** Opening Data in this exercise block **

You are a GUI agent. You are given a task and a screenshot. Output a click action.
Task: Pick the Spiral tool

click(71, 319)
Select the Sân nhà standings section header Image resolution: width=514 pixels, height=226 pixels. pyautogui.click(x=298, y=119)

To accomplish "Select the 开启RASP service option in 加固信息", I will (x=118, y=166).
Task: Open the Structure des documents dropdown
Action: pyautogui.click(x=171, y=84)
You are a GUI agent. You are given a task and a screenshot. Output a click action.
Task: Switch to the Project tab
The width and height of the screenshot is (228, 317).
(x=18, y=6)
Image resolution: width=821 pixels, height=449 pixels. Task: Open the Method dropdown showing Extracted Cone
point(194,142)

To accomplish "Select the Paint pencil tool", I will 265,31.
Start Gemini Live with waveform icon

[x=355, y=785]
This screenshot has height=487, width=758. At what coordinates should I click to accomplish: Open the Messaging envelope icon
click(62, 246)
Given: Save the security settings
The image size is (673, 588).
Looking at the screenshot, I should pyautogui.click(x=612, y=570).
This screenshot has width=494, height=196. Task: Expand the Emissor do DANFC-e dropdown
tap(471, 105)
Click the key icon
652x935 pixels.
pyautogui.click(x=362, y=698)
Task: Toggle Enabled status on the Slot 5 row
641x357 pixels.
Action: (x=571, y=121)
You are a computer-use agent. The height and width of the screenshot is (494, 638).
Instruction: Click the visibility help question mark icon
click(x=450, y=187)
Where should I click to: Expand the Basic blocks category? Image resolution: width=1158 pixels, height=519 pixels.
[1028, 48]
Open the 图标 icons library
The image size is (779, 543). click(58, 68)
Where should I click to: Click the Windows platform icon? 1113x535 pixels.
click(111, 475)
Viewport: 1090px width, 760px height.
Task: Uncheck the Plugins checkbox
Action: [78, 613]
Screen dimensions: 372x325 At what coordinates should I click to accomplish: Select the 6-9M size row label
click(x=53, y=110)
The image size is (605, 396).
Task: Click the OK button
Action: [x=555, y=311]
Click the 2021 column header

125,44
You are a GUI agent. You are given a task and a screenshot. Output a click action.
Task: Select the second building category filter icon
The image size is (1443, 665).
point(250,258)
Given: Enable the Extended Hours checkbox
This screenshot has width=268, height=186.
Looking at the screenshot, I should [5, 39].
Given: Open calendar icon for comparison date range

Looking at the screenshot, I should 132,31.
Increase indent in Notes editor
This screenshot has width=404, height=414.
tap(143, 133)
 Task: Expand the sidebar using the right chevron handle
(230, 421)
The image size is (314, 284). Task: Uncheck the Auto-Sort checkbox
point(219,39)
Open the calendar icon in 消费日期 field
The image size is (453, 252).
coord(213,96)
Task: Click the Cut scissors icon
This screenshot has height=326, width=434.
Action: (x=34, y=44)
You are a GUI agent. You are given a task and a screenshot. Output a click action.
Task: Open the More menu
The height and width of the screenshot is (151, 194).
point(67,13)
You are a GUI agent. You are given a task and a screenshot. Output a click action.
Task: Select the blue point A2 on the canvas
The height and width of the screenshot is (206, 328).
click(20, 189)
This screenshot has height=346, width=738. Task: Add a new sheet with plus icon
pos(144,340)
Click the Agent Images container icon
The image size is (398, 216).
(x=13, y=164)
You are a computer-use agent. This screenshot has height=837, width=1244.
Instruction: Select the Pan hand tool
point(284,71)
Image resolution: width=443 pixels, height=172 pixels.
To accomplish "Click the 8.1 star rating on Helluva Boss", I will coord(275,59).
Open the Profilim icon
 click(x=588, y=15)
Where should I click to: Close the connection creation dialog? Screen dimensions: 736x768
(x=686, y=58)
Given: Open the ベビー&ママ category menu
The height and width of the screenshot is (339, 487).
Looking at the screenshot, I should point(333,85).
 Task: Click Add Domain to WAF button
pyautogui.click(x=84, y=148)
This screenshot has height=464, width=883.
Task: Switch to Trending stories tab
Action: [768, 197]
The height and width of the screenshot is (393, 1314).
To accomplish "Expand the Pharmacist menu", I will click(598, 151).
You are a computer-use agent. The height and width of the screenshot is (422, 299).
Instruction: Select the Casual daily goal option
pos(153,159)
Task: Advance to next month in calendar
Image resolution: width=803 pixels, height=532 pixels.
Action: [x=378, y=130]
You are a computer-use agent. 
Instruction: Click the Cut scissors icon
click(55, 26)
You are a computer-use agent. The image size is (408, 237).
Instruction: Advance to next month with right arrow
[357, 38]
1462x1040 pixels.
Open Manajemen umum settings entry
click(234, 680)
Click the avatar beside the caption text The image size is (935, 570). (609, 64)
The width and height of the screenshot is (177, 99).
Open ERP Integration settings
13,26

** Closing Data in this exercise block **

** Work task **
Find the word "computer" in the entries above. Copy every line that has it.

** Response for this exercise **
You are a computer-use agent. The height and width of the screenshot is (494, 638).
You are a computer-use agent. This screenshot has height=837, width=1244.
You are a computer-use agent. The height and width of the screenshot is (422, 299).
You are a computer-use agent. 
You are a computer-use agent. The image size is (408, 237).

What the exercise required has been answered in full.